Horror, with its mythological undertones, anchors the unknown and the fantastic in images that are familiar and realistic. Thus, the prototypical horror flick relies on lulling us into a false sense of security through its use of the familiar, these mundane, suburban, domestic scenes, creating an easily-recognizable world of moms, dads, sisters, brothers, and babysitters, then undercutting this with brief and shocking interludes of horror, as we see in movies like John Carpenter’s Halloween and Steven Spielberg’s Jaws. Consequently, ambience becomes central to the genre, perhaps more so than the traditional character development which bounds movies of other genres. And it is this ambience that Loeb seeks to convey in his sweeping, cinematic canvases; these moments of apparent calm that precede the horror and make it all the more potent.

 

Like the horror genre, science fiction is intended to stir our emotions, our subconscious, and our mythological leanings.
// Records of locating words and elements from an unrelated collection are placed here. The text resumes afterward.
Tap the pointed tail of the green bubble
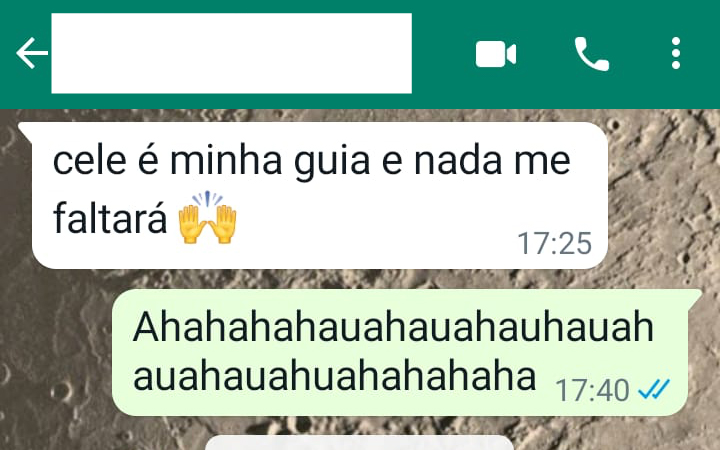The width and height of the screenshot is (720, 450). 695,296
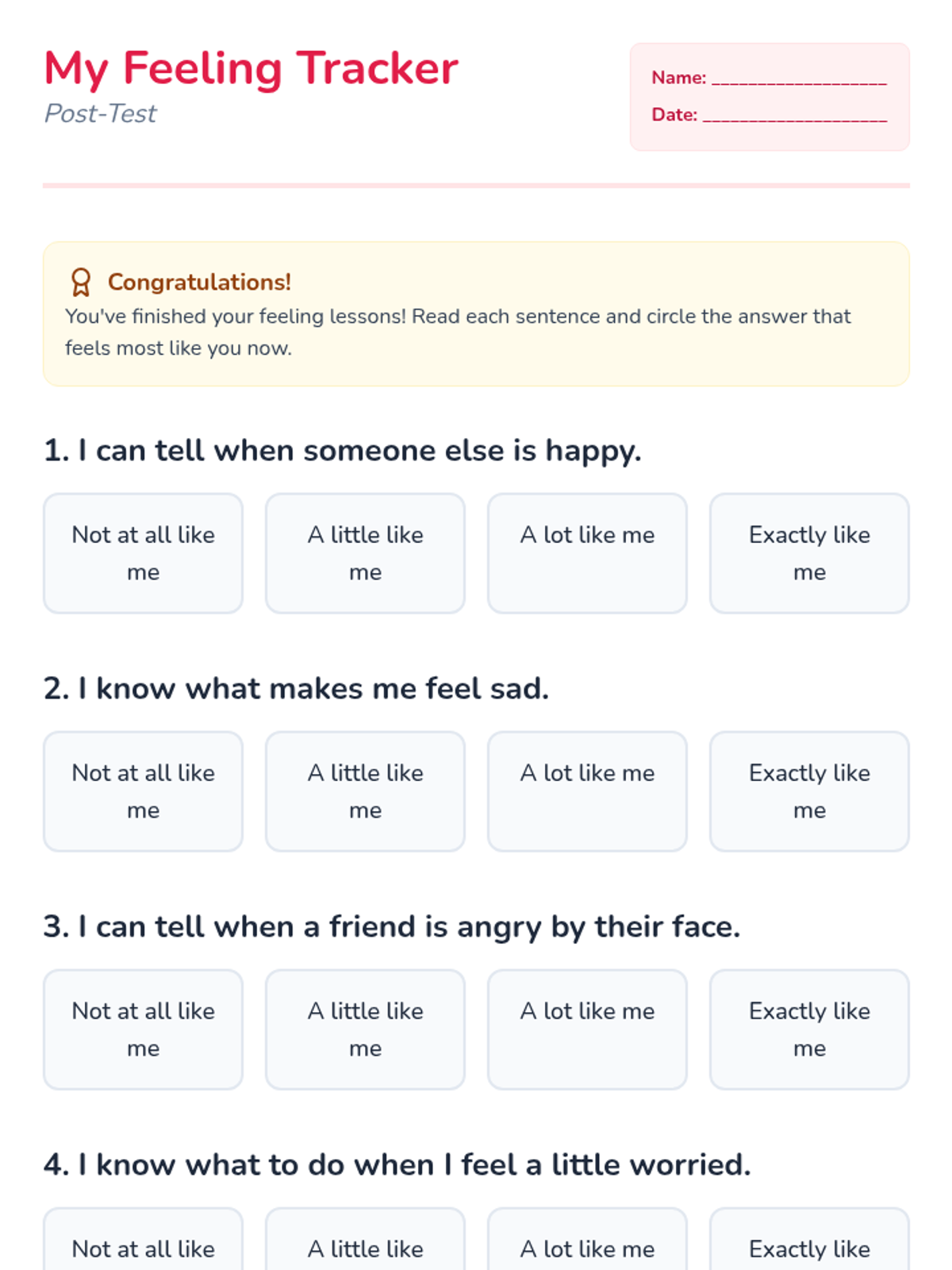The width and height of the screenshot is (952, 1270).
Task: Select 'Not at all like me' for question 1
Action: (143, 553)
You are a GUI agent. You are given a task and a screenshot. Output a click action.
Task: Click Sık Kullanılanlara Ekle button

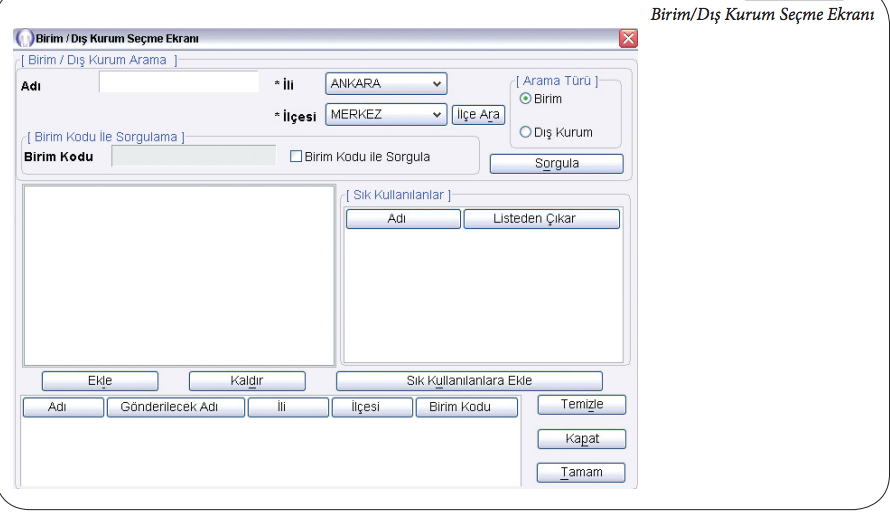click(469, 381)
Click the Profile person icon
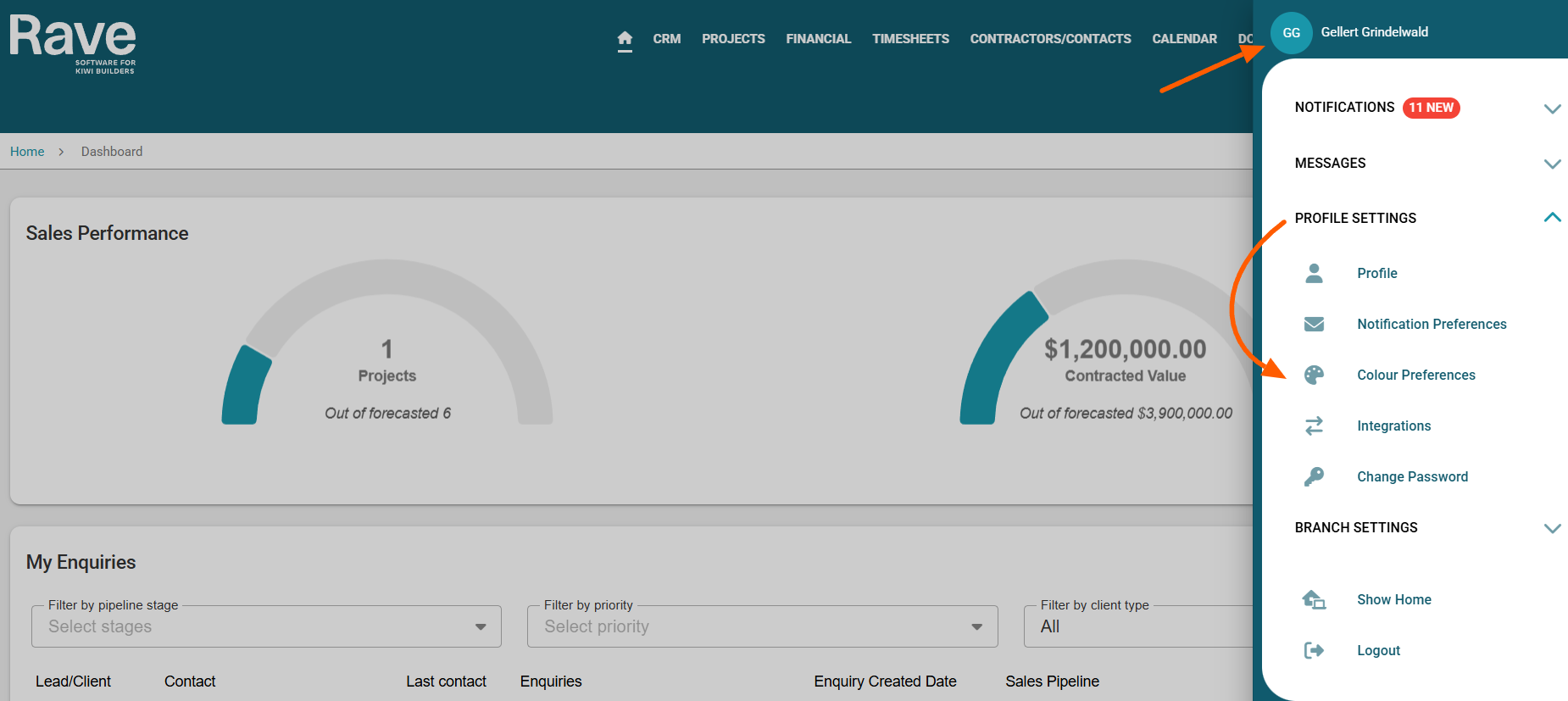 click(1314, 273)
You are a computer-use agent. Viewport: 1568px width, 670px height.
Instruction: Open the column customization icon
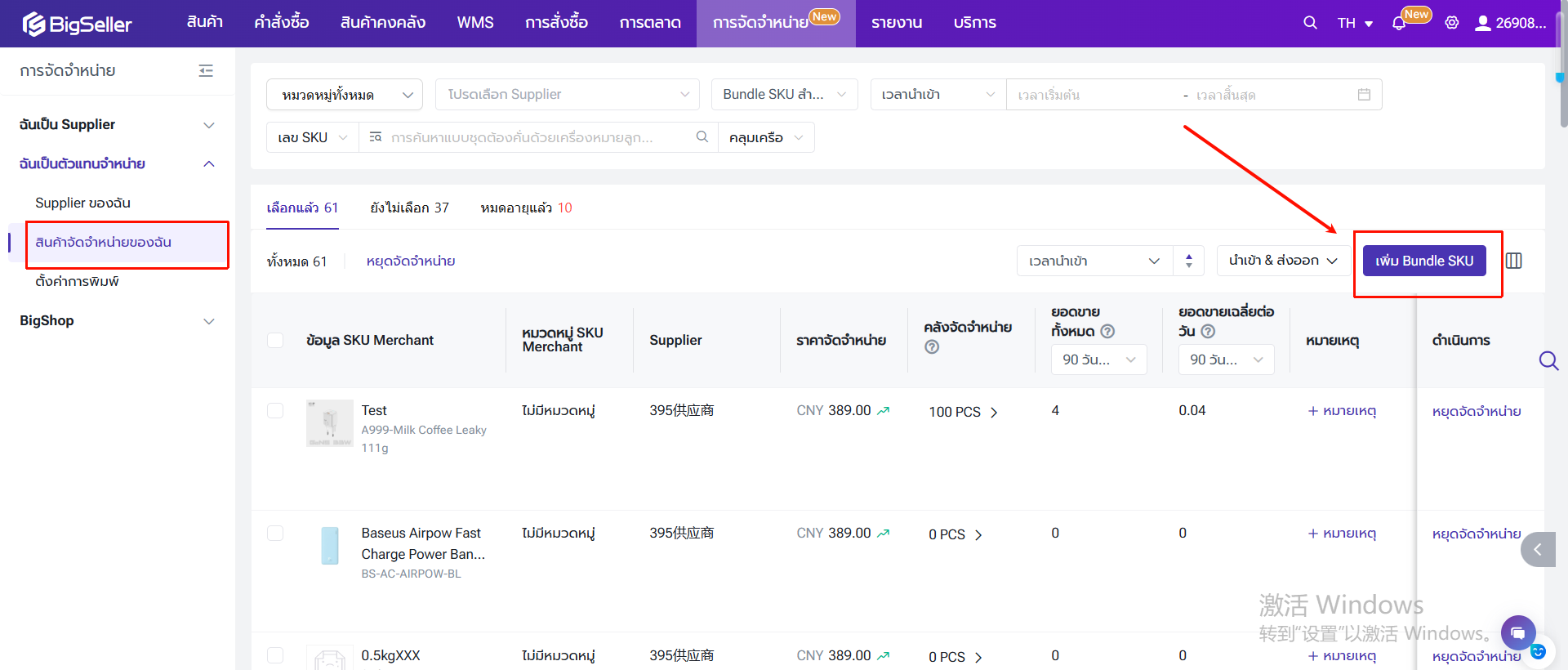(x=1513, y=261)
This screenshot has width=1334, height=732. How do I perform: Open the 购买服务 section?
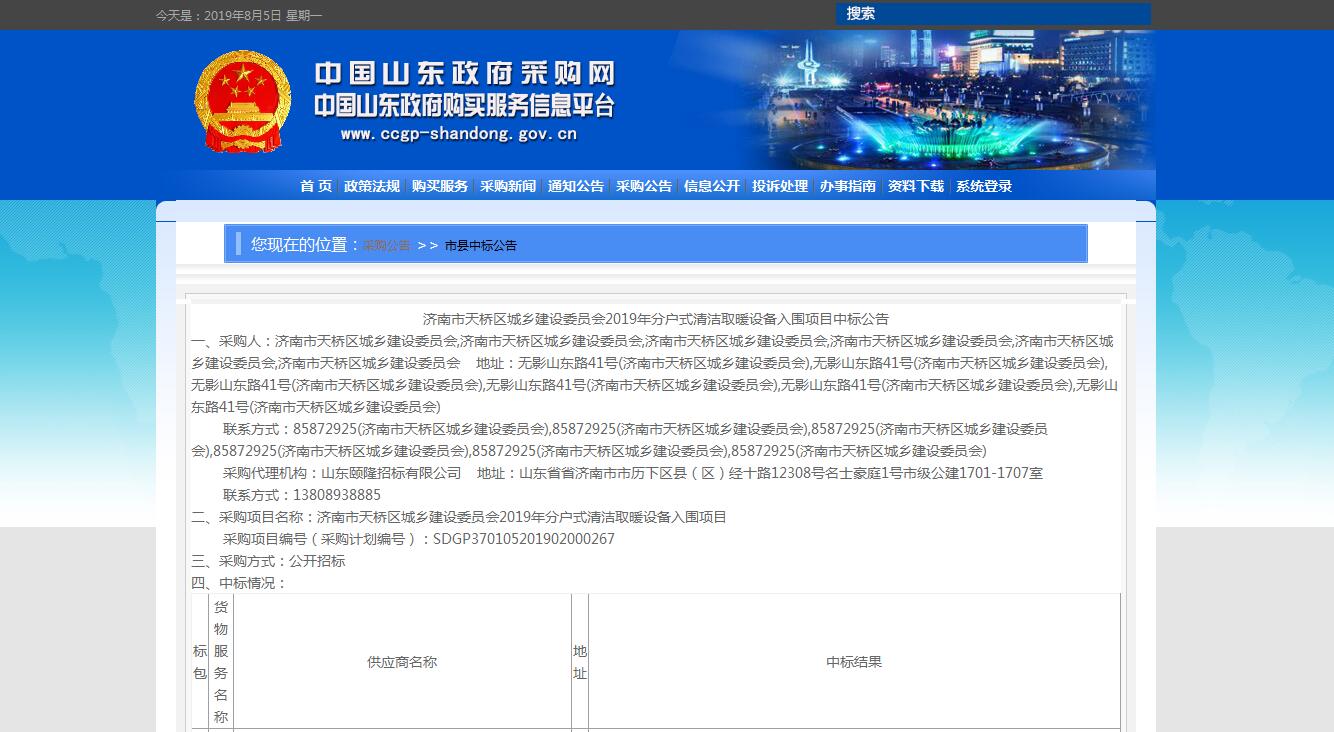click(439, 186)

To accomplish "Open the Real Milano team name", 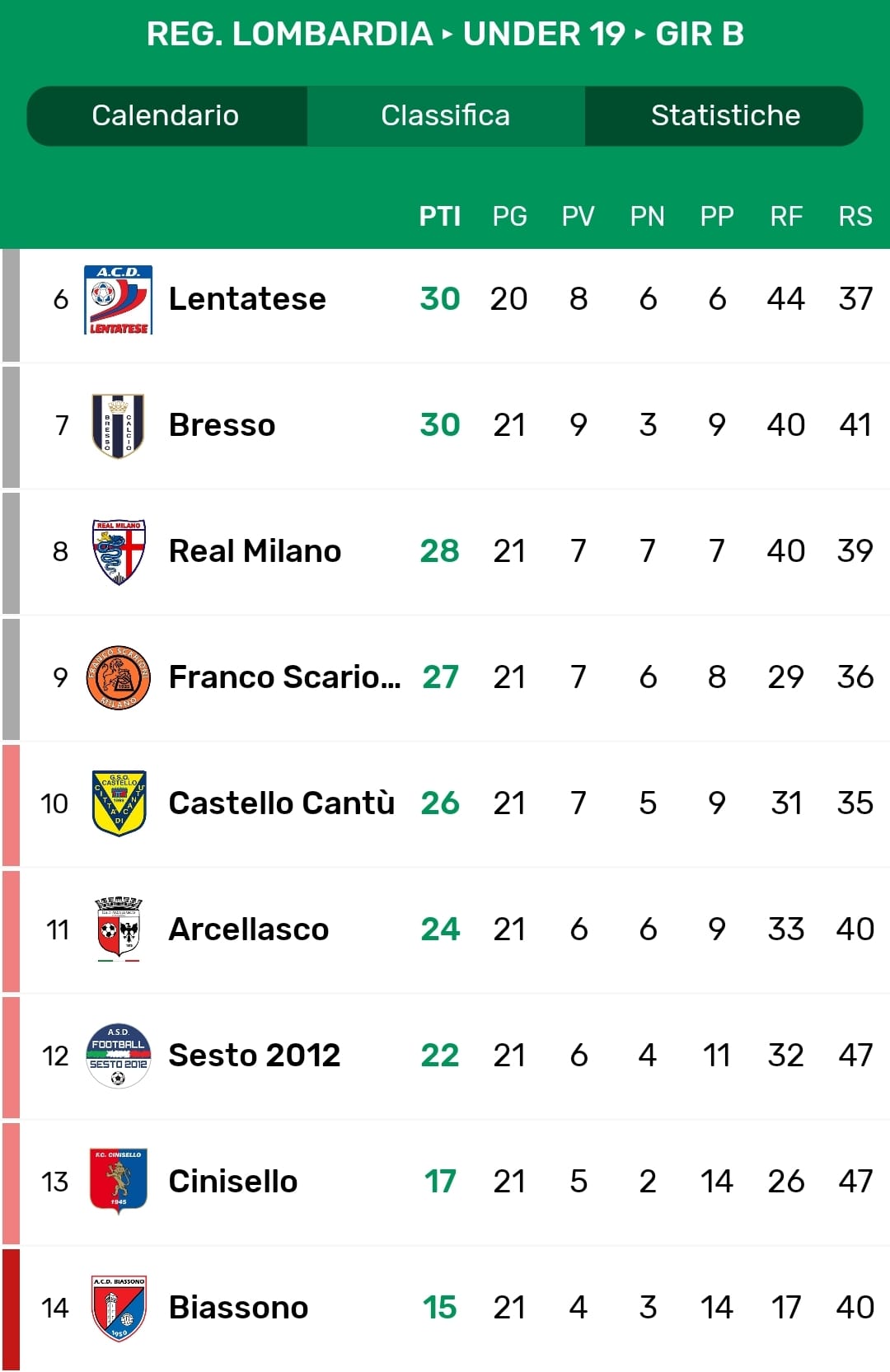I will coord(255,551).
Its images strive to remove us from a known world, replacing it with an abstracted, hyper-real world, resplendent with tableaux of incongruous shapes and constructions, as found in the archetypal movies of this genre, such as Ridley Scott’s Alien and Stanley Kubrick’s groundbreaking 2001:Space Odyssey. The iconography is at once alien, yet strangely familiar, as if we have seen it all before in a dream: Loeb depicts white, hexagonal hallways whose geometrical pattern stretches interminably. It is an articulation of our present-day fantasies, which is why we feel a sense of vertigo as we stand before Loeb’s canvases, as if on the edge of a parallel world that is contingent with the ‘real’. It lets us make the transition across ontological boundaries into ‘other’ realms, postulating multiple worlds, worlds of space-stations and control rooms, subterranean worlds, that are fantastic, yet seem part-real at the same time. And it is this inherent paradox that is a necessary precondition of the genre; it takes elements that are familiar to us, whether they are ‘real, or from the realm of our subconscious, and creates a slightly skewed, unfamiliar version of our own world.

 

With this series, Loeb illustrates the dissipation of horror and science fiction as domains of the imagination autonomous from reality. Cinematic image becomes the world picture, in the words of Heidegger, as the world becomes it. His indelible images blur the boundary between the real and unreal, the familiar and the unfamiliar, reuniting the conscious and unconscious realms and seamlessly interweaving the fantastic with the mundane, through his characteristic, invisible brushwork. It is also particularly fitting that he succeeds in disintegrating not just these boundaries, but also the false dichotomy between high/low culture and between art/entertainment, which has for too long segregated horror and science fiction as mass-market and therefore of little worth. With Horror and Sci-Fi, Loeb succeeds in capturing the reality of the unreal, breathing life into the images that haunt our subconscious and offering us a glimpse into the deep, dark domain of the unknown.